The project broke ground in late 2014. Its multiple goals included maintaining the building's historical significance, incorporating the amenities and security requirements of a 21st century transportation hub, creating office and retail space, and driving economic growth in Springfield and the region. Environmental sustainability also was a priority.
"We worked closely with the other members of the team on this important restoration and renovation project," said Ryan Noble, regional sales manager with Wausau.
"Getting the look of the windows just right is critical to maintaining the architectural integrity of the building. Our Custom Window by Wausau products precisely match the station's historic look, while supporting its goals for energy efficiency, daylight and natural ventilation.

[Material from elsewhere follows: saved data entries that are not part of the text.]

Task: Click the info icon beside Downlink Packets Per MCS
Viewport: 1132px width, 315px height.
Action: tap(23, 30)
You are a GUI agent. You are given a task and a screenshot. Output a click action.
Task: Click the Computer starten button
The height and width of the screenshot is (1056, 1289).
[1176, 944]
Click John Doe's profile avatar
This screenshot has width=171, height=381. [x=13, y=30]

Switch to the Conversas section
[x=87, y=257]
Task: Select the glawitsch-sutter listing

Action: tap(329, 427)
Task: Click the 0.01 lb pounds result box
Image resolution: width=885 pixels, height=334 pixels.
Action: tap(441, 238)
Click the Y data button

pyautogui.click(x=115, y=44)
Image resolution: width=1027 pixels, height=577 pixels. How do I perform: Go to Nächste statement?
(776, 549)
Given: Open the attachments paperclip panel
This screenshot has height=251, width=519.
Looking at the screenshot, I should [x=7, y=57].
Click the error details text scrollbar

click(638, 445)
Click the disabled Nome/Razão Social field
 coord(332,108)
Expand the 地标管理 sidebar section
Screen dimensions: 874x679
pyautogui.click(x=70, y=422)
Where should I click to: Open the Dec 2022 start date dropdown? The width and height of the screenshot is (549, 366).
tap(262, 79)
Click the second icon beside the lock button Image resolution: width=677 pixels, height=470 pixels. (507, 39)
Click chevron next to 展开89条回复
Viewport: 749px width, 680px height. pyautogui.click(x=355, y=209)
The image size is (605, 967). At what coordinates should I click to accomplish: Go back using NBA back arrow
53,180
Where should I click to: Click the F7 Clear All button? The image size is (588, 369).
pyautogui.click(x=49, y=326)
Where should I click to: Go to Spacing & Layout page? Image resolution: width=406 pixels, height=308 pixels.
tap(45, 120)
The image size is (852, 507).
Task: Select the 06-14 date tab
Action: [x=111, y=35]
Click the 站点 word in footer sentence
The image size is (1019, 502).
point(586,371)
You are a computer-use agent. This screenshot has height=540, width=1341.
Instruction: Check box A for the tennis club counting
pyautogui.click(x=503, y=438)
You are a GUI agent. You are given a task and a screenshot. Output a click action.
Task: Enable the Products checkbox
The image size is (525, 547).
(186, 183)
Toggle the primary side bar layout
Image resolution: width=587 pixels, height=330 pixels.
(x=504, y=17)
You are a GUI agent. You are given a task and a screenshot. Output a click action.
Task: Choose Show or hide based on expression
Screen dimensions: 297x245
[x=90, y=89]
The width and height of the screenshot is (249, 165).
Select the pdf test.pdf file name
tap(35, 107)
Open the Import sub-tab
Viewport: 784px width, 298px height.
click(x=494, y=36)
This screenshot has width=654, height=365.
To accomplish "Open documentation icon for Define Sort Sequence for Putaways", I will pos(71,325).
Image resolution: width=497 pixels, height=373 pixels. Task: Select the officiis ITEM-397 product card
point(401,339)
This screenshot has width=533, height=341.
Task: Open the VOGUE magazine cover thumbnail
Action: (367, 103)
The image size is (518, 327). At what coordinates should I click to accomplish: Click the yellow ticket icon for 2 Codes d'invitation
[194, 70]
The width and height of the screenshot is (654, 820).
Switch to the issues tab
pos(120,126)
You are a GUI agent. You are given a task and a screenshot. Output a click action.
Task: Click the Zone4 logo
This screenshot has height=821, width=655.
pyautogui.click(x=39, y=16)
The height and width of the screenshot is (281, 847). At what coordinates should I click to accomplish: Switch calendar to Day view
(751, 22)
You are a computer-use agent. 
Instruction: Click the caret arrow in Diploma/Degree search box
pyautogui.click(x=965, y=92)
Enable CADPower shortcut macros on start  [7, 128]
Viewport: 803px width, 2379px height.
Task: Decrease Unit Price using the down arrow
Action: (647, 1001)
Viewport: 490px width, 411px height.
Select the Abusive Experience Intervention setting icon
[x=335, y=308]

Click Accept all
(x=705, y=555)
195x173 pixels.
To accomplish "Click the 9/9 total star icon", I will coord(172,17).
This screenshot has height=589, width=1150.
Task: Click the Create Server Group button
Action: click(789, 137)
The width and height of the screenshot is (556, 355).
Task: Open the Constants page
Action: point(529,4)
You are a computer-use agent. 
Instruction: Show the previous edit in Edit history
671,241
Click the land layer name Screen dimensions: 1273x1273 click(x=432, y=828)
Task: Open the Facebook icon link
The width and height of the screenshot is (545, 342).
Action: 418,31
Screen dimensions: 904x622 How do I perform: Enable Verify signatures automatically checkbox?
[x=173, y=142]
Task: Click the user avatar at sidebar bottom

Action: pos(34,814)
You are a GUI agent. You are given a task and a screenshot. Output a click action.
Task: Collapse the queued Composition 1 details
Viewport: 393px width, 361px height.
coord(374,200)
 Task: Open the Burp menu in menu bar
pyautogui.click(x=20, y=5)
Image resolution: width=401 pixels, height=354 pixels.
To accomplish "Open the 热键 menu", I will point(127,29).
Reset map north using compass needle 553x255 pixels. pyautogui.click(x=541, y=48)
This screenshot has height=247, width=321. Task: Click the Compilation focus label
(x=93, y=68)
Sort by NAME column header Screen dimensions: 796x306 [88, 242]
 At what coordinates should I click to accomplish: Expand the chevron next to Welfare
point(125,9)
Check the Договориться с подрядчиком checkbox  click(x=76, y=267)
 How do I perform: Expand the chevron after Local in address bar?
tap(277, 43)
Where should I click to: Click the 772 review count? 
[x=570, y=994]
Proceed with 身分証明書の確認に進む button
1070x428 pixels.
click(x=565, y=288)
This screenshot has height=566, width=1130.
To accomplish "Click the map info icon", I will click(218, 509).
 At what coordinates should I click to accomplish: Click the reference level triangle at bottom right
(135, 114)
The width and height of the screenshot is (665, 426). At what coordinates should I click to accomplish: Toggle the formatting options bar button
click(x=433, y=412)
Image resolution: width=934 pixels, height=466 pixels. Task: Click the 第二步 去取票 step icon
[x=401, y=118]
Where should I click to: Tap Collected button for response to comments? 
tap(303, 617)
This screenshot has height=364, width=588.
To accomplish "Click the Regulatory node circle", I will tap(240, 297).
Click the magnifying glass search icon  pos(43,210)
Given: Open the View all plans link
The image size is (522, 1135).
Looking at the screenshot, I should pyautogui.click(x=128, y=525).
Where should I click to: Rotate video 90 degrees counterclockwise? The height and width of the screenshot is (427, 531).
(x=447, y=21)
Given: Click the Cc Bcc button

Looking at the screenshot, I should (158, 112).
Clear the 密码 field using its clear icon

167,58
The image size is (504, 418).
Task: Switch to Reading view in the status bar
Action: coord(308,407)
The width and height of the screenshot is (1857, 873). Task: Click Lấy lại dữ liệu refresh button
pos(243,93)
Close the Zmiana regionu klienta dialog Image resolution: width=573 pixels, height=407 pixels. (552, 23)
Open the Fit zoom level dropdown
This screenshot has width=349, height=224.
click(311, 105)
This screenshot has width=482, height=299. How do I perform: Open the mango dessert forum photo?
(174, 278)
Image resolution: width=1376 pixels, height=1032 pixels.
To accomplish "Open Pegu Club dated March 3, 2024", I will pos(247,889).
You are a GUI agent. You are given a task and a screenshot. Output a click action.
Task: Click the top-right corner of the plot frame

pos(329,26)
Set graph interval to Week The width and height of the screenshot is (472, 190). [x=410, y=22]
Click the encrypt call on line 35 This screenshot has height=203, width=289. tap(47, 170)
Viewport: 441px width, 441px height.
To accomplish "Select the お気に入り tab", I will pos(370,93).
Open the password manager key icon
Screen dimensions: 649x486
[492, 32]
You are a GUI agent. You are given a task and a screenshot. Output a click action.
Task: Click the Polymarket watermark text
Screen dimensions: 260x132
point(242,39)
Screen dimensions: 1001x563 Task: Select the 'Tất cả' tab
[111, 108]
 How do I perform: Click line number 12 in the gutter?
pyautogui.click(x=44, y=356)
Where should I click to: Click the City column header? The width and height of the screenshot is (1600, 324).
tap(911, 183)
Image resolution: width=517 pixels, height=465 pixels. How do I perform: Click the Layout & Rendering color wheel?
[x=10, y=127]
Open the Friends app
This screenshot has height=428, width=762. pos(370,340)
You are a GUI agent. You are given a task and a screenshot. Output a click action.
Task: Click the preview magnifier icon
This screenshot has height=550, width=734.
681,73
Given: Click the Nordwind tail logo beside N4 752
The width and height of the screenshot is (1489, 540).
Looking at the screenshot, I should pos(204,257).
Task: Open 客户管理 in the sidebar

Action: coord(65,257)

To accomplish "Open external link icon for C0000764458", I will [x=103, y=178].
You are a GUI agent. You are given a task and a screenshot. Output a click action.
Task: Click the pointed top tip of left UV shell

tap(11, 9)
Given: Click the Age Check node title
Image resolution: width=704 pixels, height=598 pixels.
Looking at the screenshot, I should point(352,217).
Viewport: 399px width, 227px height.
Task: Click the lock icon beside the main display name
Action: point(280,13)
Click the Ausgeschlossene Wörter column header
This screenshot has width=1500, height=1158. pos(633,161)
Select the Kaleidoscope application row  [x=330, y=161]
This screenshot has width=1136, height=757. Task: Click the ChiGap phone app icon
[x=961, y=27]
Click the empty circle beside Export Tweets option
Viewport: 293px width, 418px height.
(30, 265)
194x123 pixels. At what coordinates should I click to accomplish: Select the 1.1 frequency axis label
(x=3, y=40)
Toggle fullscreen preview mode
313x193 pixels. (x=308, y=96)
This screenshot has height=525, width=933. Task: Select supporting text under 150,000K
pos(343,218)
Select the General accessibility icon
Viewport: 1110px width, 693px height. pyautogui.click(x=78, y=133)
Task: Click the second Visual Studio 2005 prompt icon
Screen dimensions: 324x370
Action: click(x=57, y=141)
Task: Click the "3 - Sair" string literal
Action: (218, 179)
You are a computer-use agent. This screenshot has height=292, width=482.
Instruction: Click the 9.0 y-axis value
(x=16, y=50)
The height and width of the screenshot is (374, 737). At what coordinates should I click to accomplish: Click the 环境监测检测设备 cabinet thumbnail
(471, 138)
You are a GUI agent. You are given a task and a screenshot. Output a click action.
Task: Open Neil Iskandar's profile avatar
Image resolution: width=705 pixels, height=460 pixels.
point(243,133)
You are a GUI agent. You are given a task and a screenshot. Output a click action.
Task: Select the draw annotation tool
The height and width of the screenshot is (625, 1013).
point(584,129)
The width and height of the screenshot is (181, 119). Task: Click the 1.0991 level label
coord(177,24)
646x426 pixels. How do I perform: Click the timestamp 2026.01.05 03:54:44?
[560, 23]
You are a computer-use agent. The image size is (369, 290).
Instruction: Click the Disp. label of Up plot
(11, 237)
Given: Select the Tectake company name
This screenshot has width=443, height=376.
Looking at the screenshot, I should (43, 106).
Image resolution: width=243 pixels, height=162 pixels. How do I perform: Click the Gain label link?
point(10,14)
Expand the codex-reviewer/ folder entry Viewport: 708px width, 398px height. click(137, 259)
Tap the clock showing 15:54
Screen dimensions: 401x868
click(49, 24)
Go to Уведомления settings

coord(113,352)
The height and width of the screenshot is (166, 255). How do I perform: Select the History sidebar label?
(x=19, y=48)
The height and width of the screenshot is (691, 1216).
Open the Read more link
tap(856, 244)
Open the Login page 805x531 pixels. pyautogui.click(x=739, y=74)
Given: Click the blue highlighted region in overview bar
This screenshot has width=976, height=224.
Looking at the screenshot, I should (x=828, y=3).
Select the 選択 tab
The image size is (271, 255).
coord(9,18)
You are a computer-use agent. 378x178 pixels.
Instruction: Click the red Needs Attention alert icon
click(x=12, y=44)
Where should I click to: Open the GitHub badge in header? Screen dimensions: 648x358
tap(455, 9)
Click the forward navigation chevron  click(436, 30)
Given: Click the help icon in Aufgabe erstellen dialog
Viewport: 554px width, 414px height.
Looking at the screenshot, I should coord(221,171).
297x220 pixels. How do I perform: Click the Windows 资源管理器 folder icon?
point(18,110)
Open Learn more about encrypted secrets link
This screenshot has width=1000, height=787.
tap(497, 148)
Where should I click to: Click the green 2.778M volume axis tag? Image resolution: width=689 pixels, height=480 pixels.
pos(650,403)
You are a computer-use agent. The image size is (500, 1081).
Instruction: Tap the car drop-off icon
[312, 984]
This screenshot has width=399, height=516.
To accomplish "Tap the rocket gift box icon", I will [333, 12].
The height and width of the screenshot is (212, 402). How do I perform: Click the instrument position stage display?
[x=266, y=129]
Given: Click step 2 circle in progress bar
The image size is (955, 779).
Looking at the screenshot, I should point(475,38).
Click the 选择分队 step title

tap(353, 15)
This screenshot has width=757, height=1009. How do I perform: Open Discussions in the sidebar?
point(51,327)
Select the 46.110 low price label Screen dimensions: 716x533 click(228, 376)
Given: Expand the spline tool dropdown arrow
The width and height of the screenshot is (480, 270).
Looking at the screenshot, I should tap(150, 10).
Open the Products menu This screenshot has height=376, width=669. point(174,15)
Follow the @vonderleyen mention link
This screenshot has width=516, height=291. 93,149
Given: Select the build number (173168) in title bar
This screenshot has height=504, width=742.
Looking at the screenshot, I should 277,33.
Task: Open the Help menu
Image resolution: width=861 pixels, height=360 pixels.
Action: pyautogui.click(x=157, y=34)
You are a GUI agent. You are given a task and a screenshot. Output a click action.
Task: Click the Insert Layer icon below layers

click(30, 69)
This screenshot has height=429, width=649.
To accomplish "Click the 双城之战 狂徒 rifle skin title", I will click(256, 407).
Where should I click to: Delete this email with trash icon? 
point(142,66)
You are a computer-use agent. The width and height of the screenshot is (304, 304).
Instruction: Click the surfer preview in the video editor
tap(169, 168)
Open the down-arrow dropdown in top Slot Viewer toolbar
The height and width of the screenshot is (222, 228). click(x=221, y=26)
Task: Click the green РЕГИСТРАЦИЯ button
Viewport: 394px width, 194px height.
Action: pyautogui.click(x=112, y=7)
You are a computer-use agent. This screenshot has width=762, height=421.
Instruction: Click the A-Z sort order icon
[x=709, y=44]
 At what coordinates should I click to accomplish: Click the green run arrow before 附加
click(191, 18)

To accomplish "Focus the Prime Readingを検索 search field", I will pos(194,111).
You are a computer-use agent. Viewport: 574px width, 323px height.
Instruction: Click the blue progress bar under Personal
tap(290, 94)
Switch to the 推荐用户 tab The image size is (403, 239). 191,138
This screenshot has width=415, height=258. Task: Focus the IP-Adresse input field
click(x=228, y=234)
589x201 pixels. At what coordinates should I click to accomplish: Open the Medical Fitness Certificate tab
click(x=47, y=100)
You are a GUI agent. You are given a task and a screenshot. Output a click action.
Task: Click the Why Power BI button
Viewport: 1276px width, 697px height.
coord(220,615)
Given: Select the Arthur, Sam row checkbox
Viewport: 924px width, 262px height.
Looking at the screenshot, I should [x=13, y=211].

These qualities combine to create a light-filled interior space to promote the enjoyment and comfort of passengers, employees and tenants."
For more than 250 window bays on the renovated terminal building, Lockheed installed factory-glazed Custom Window by Wausau 9250 Series double-hung windows with true muntin grid construction and self-balancing hardware. Wausau 8300 Series fixed windows with applied muntin grids also were installed in an additional 17 window bays.
All of Wausau windows' aluminum framing members were painted by Linetec using a two-coat 70 percent PVDF resin-based coating in a Hartford Green color.
These durable coatings exhibit outstanding resistance to humidity, color change, chalk, gloss loss and chemicals for long-lasting performance that minimize maintenance and associated costs, contributing to the building's longevity and a positive, lasting impression.
The Springfield Union Station honors the city's history, while helping spur its economic future. The Springfield Preservation Trust recently recognized the accomplishments of this 40-year restoration project at its 2017 annual award ceremony.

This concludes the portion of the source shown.